Bakan Yumaklı, üretim arttıkça hem ÇAYKUR hem de özel sektörde alımın da arttığına dikkati çekerek, şöyle devam etti:
"Özel sektörün alımı 3 kat artmış vaziyette. Bu sektöre yatırım yapılması çok önemli. ÇAYKUR'un biri paketleme, 49 fabrikası var. Özel sektörün de 135 işleme fabrikası var. Birinci sürgünde ÇAYKUR'un almış olduğu ürün yaklaşık 213 bin ton. İkinci sürgünde 279 bin ton. Üçüncü sürgün birkaç gün sonra başlayacak.
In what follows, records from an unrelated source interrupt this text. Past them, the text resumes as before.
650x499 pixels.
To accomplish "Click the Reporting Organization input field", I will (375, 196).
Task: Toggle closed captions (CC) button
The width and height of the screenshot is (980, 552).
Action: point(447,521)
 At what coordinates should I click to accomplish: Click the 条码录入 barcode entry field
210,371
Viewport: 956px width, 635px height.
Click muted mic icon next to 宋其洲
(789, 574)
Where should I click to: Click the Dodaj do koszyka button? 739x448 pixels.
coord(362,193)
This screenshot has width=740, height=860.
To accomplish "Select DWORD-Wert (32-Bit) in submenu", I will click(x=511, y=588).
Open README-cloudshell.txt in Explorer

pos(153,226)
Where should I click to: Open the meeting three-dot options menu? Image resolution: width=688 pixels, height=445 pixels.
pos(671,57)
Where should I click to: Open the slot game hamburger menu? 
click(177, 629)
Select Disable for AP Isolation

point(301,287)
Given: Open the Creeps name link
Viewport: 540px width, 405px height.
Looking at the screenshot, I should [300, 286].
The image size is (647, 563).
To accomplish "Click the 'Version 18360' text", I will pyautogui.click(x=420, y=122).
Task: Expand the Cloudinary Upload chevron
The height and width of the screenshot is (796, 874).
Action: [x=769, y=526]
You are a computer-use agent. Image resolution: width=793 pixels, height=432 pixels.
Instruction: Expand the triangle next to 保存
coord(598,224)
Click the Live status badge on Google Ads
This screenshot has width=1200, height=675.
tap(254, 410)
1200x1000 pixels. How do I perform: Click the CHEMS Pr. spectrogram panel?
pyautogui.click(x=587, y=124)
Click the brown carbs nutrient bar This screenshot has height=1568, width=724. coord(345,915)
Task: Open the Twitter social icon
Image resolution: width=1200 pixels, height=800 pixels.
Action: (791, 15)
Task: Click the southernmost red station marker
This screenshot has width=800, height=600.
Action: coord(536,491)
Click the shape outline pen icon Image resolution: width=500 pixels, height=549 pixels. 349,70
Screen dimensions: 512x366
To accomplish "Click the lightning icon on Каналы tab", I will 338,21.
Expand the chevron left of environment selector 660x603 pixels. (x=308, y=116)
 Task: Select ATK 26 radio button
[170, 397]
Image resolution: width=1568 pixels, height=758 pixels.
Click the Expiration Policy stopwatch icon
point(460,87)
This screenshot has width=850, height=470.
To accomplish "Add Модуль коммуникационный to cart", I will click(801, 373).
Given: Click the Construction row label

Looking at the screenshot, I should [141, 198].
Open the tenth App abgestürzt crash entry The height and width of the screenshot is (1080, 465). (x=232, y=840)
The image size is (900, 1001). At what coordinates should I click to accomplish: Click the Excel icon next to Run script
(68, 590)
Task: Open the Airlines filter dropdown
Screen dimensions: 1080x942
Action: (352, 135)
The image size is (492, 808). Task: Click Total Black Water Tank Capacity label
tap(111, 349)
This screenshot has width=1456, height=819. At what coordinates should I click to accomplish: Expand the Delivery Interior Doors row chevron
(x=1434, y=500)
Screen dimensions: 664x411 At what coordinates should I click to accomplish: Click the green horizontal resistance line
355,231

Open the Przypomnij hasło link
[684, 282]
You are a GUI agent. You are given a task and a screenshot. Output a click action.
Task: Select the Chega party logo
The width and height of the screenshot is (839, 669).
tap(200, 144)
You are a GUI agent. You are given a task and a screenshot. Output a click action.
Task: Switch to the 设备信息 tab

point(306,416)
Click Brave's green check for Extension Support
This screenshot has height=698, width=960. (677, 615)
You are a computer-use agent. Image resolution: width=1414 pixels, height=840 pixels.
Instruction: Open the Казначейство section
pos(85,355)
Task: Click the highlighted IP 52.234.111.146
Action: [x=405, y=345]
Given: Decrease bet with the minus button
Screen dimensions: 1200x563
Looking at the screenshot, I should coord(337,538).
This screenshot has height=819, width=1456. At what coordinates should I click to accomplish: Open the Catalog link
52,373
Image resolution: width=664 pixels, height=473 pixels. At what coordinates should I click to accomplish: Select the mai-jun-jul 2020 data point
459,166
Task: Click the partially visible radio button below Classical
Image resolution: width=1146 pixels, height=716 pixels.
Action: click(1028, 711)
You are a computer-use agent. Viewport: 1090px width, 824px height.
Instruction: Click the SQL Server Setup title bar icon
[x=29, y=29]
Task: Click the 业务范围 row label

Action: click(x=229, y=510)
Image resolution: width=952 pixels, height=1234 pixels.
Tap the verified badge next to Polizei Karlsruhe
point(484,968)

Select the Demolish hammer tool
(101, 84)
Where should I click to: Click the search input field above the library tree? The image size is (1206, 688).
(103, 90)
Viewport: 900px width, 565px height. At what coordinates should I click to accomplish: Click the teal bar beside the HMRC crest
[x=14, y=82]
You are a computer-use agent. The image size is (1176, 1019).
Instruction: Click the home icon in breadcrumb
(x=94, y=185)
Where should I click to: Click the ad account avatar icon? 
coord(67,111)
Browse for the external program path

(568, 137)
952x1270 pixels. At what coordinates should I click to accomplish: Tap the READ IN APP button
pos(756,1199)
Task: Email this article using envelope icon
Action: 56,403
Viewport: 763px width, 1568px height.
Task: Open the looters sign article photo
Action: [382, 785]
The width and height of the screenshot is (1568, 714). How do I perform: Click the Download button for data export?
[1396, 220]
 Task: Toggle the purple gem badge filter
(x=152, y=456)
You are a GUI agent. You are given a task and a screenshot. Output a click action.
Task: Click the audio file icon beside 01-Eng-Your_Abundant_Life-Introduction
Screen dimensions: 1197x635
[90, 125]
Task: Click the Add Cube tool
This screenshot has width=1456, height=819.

Burada dekar başına kotanın 600 kilogram olarak uygulanacağını belirtmek istiyorum."
Yumaklı, "son dönemde özellikle simsarlık müessesesinin ne üreticiye ne de sanayiciye bir fayda sağlamadığını" söyleyerek, "Başka ürünlerde olduğu gibi bunları da bir lisanslama kategorisine alarak kayıt altına alıp faaliyetlerinin mutlaka takibi çok önemli" diye konuştu.
Orman yangınlarıyla mücadele
Türkiye'nin orman yangınlarıyla mücadele konusunda çok ciddi kapasiteye ulaştığının altını çizen Yumaklı, sözlerini şöyle tamamladı:
"Son olarak Yunanistan, komşu ülkenin, haftalardır, günlerdir belirli bölgeleri yanıyor. Türkiye'nin bu konudaki gücünü anlatırken bazı hususları olduğundan farklı veya çok daha manipüle edilebilir bir duruma getirerek perdelemek isteyenlere karşı bunu da söylemek istiyorum. Geçen yıla göre orman yangınlarımız daha fazla. Ancak bu konudaki başarı çok daha yüksek. Çıkan yangın başına yanan alan mertebesinde. Bu neden önemli? Çünkü hamdolsun ki ülkemiz bu konuda çok ciddi kabiliyete ve kapasiteye ulaşmış vaziyette. Hem ekipman olarak, insansız hava araçlarından helikopterlere, uçaklara kadar, insan kabiliyeti ve kapasitesi olarak bugün dünyanın sayılı ülkelerinden biriyiz.
Geçtiğimiz ay Makedonya yardım istemişti, göndermiştik. Dün de Yunanistan'ın talebiyle bu sabah 2 uçak ve 1 helikopteri gönderdik. Bu güçlere ulaşma konusunda destek veren Cumhurbaşkanı'mıza tekrar teşekkür ediyorum. Bu konuda şu anda problem yaşayan ülkelere geçmiş olsun. Her şeyden önemlisi Rabb'im ülkemizi her türlü afetten korusun."